A walk on the trash mountains
My eyes are filled with tears, because of the smoke. The plastic-particles in the air are itching in my lungs. I am climbing this mountain with my two friends. The ground under my shoes feels funny. It softly cushions my steps, like fresh and loose soil, but I also tangle my feet every now and then. It is an awkward mass, this mountain of pressed trash. It consists of very different material and yet is an entity. A mountain of poison. Not only for the body, but also for the soul. And everywhere pigs! I think I have never seen so many pigs walking freely in the wild. Is that appropriate husbandry? I somehow start to understand, why some religions do resist to eat pork. If, by eating pigs, I eat what pigs ate, then abandoning might be a better choice.

ENTRIES PROVIDED
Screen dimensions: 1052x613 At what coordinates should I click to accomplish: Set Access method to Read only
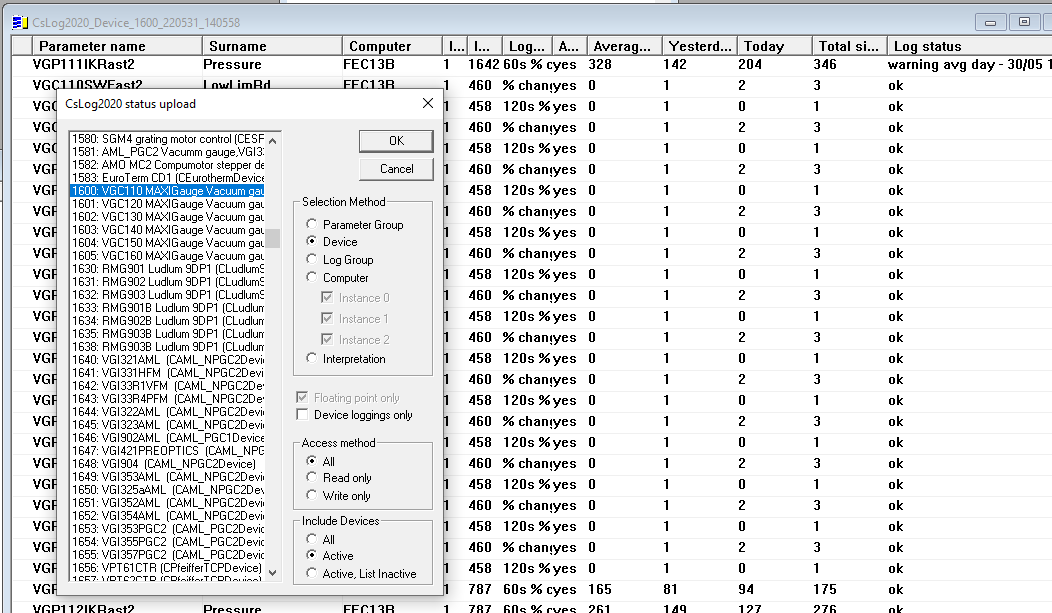tap(313, 478)
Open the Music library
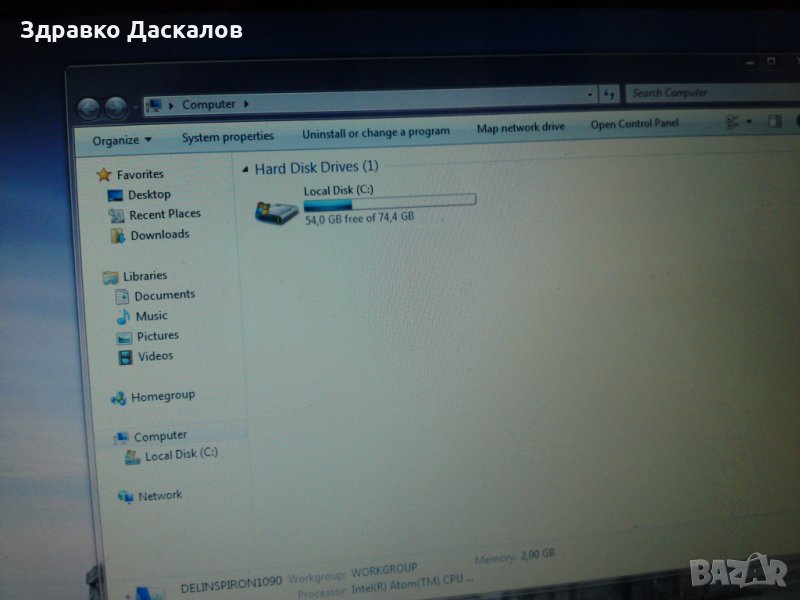The height and width of the screenshot is (600, 800). point(151,316)
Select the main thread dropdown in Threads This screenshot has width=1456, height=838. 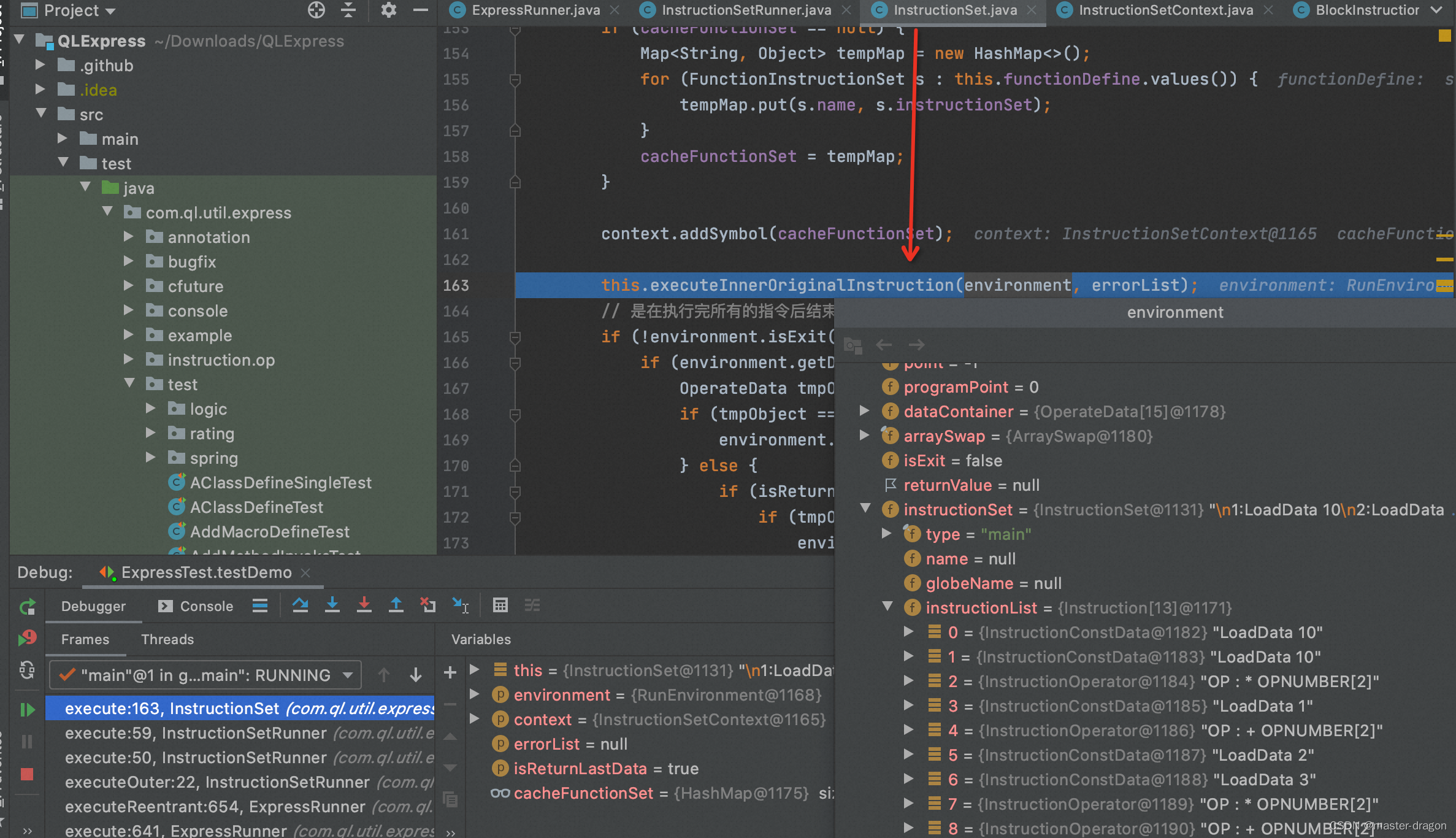click(x=204, y=674)
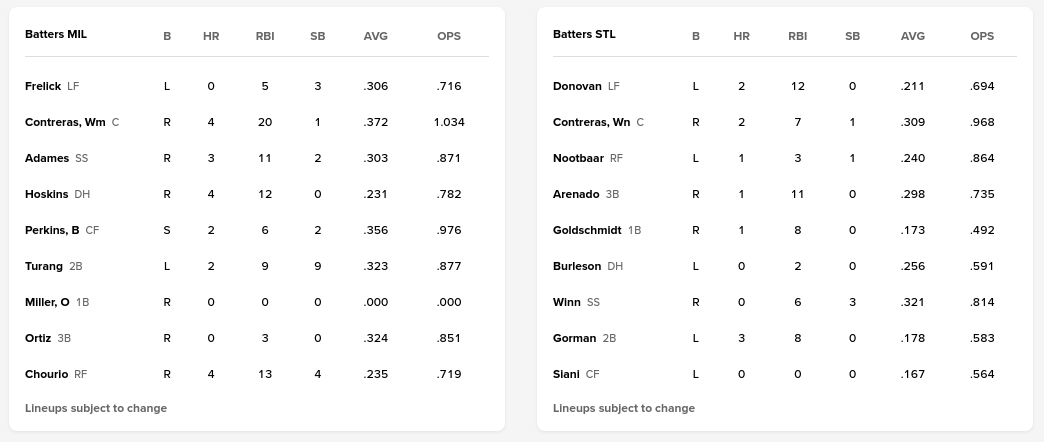Click the Siani player name
The image size is (1044, 442).
coord(566,374)
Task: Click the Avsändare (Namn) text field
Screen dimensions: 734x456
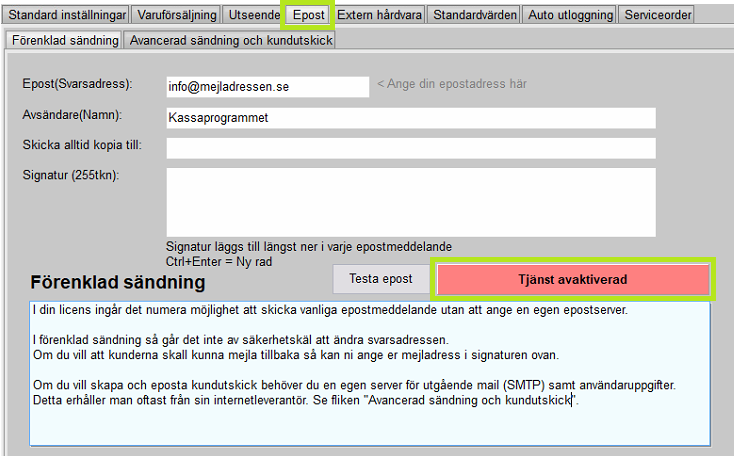Action: pyautogui.click(x=410, y=118)
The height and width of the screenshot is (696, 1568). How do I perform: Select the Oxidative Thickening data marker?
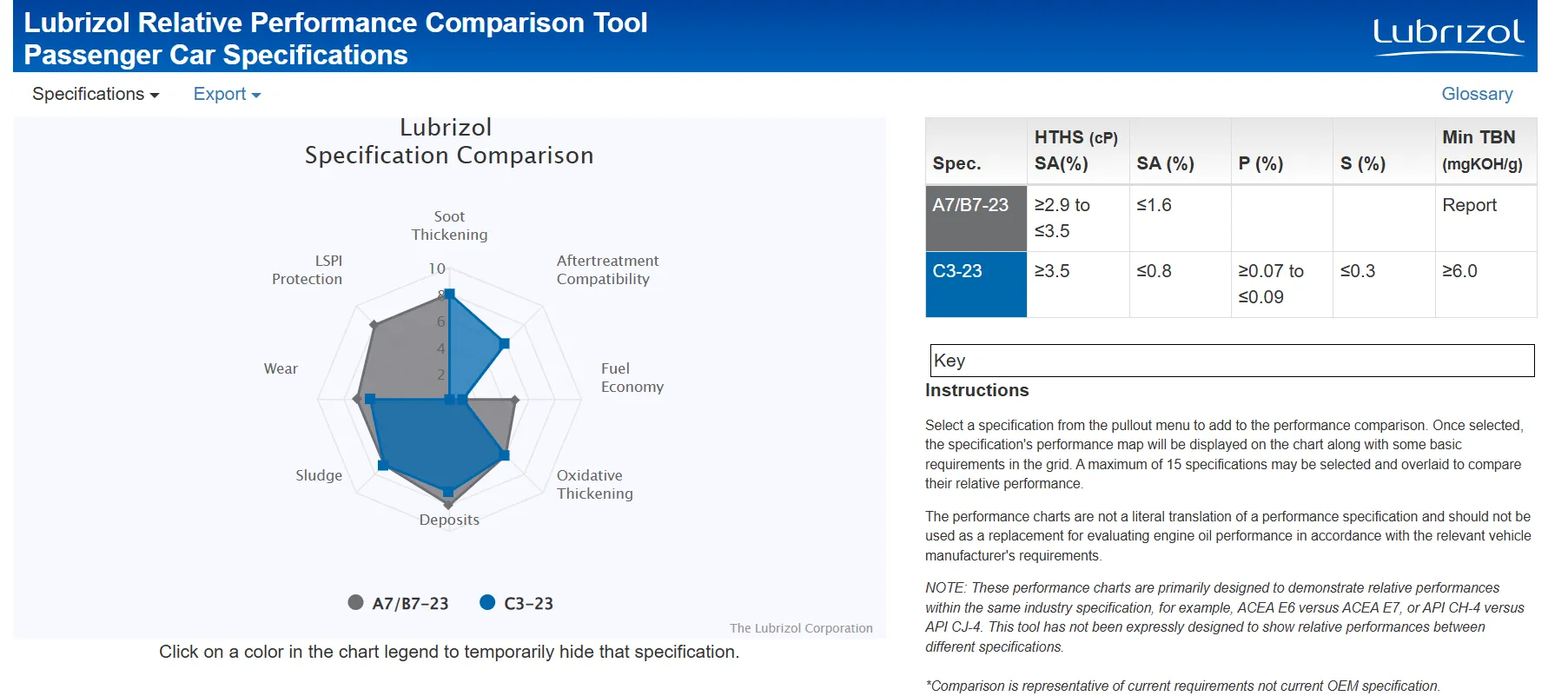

EXERCISE BRIEF
Name each specific part of the body that the text about the trash mountains mentions.

RESULT OF THIS TASK
eyes, lungs, feet